The Useless Sports Car
Imas’s theory has been tested in a large nonprofit healthcare organization. A senior data scientist, who wished to remain anonymous, told Fortune that despite management’s strong promotion of the enterprise version of ChatGPT over the past six months, employees found almost no other applications beyond writing emails and summarizing reports.
This data scientist stated that their actual work involved statistical analysis of cancer patient data for one of the largest medical databases in the U.S., but due to strict legal protections of privacy information, current AI tools have no access.
He agrees with Fortune’s analogy of AI as a “sports car,” but for most jobs, the reality resembles the traffic congestion of Manhattan. Years ago, shortly after ChatGPT was launched, he developed a cancer survival risk calculator using the tool in less than a month. However, due to the interpersonal nature of the tool, it has been stuck in legal review and paperwork processes, unable to be deployed.
He is not a Luddite. He acknowledges that AI can help him convert statistical code between different programming languages faster than building prototypes alone. However, he believes that compared to regression analysis, his most irreplaceable value lies in handling interpersonal collaboration, including communicating with international surgical oncologists from Yale, MD Anderson Cancer Center, and the University of Toronto, covering various cancers from thymic carcinoma to orbital sarcoma, bridging the gap between clinical intuition and strict statistical requirements.
“Experts have packed schedules, and being able to communicate with them for 15 minutes in a day is considered very lucky. Therefore, I must make everything precise and concise,” he added. Currently, no AI can replicate the communicative context required for such relationships. This complex, irreducible human judgment is key to maintaining the operation of complex institutions.
The Speed Issue
Imas has not completely dispelled his concerns; the optimistic scenario he describes depends on the speed of transformation. If the shift from a commodity economy to a relationship economy occurs gradually, historical experience suggests that the labor market can absorb and adapt. However, if the pace of AI automation far exceeds the speed at which workers and institutions can retrain and reallocate, the demand collapse he warned about may still occur.
“The speed of change is crucial,” he said. “It determines whether humanity ultimately moves toward a hopeful or more worrying future.”
Imas warns that those who still treat AI as an overhyped phenomenon are deceiving themselves, possibly because they are still using chatbots from years ago rather than cutting-edge models. He pointed out that current AI remains “uneven.” While this term is widely used to describe the probabilistic nature of AI and its tendency to hallucinate, Imas emphasizes that “one day, even the lowest points will be at an extremely high level… even the worst performance will be quite impressive.”

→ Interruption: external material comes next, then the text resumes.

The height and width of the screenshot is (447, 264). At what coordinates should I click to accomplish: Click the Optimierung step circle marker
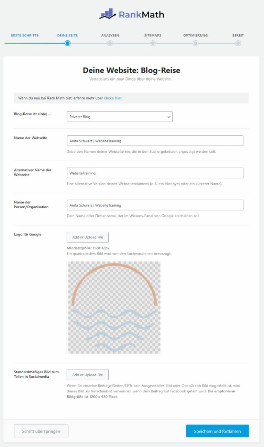pos(195,43)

Morgan Stanley warned in its March report that as the capabilities of large language models improve faster than expected, the impacts of AI could become “increasingly severe,” with large-scale layoffs possible across industries. On one side are serious predictions, while on the other, a cancer statistician quietly waits for corporate enthusiasm for ChatGPT to wane. This stark contrast reflects the uncertainty that Imas, after much struggle, still cannot completely resolve despite his optimistic judgment.
Imas remains concerned for those who adopt an ostrich mentality toward AI, stating that the current priority is to provide one-on-one coaching to help people master cutting-edge technologies. He believes that his theory of relationship industries is both reasonable and positive, but he also admits, “It took me a long time to come to this realization.”